**Exercise directions**
The response should consist solely of the line containing "Task: Remove the Позиция соперника: BB filter" and the lines after it through the end of the listing below, repeated exactly.

**Material provided**

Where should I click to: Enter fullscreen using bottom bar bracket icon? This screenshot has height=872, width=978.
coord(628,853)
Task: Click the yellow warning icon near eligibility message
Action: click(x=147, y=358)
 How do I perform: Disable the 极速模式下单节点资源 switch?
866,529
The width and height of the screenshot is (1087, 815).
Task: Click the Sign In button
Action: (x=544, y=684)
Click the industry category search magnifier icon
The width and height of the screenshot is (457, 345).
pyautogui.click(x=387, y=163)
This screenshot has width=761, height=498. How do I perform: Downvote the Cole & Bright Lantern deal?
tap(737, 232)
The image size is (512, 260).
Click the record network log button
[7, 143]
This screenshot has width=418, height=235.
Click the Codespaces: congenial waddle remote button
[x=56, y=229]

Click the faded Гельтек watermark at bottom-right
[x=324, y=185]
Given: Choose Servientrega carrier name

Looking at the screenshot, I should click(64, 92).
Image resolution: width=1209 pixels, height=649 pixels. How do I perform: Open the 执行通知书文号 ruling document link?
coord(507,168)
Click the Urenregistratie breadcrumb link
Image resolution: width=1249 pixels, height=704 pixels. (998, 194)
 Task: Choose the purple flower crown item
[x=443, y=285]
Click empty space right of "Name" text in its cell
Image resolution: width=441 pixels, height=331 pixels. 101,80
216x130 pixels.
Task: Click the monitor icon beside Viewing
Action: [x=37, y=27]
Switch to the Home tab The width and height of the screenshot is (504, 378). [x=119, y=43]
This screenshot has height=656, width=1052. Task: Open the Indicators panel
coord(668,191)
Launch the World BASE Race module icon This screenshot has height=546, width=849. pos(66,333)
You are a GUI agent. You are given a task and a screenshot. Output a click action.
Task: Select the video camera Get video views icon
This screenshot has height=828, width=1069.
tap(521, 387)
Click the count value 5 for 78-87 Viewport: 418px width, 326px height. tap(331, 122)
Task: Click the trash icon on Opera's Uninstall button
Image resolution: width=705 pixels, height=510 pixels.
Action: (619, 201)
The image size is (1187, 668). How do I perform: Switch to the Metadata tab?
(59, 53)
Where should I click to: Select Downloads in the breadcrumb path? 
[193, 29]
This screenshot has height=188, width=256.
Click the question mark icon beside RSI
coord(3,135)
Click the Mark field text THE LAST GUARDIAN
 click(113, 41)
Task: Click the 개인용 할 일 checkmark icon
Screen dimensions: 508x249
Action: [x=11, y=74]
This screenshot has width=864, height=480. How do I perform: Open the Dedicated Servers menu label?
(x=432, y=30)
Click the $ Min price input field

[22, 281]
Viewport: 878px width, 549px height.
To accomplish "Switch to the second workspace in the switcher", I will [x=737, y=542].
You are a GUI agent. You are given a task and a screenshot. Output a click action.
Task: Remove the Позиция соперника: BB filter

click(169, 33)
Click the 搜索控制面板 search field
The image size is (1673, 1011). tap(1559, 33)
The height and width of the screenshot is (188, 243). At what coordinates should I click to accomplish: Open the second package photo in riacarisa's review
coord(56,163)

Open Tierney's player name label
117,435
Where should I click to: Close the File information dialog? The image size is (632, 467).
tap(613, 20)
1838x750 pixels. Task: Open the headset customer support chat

**Exercise solution**
Task: Remove the Позиция соперника: BB filter

click(169, 33)
Click the 搜索控制面板 search field
The image size is (1673, 1011). tap(1559, 33)
The height and width of the screenshot is (188, 243). At what coordinates should I click to accomplish: Open the second package photo in riacarisa's review
coord(56,163)

Open Tierney's player name label
117,435
Where should I click to: Close the File information dialog? The image size is (632, 467).
tap(613, 20)
1838x750 pixels. Task: Open the headset customer support chat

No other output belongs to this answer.